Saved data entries
□ □ □ □ □ □ □
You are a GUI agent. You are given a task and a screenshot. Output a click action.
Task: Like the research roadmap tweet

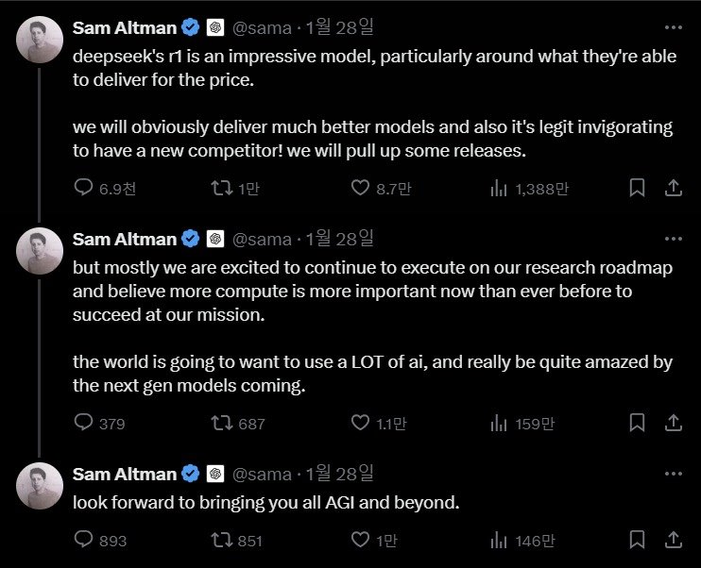pyautogui.click(x=360, y=424)
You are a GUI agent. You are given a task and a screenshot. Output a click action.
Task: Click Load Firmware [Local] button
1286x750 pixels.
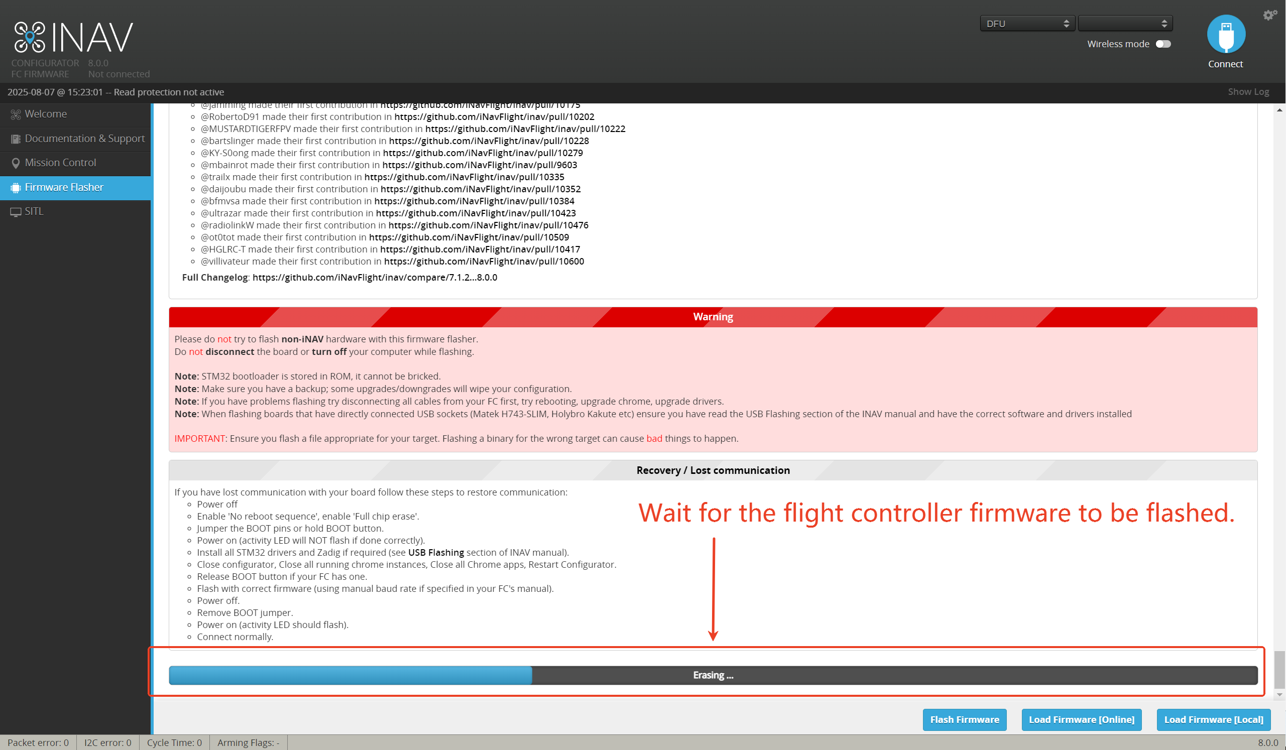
□ □ □ □ □ □ □
### Work order
The data above, line by line: transcribe it exactly and drop the pictures.

### Expected answer
You are a GUI agent. You are given a task and a screenshot. Output a click action.
Task: Like the research roadmap tweet

pyautogui.click(x=360, y=424)
You are a GUI agent. You are given a task and a screenshot. Output a click action.
Task: Click Load Firmware [Local] button
1286x750 pixels.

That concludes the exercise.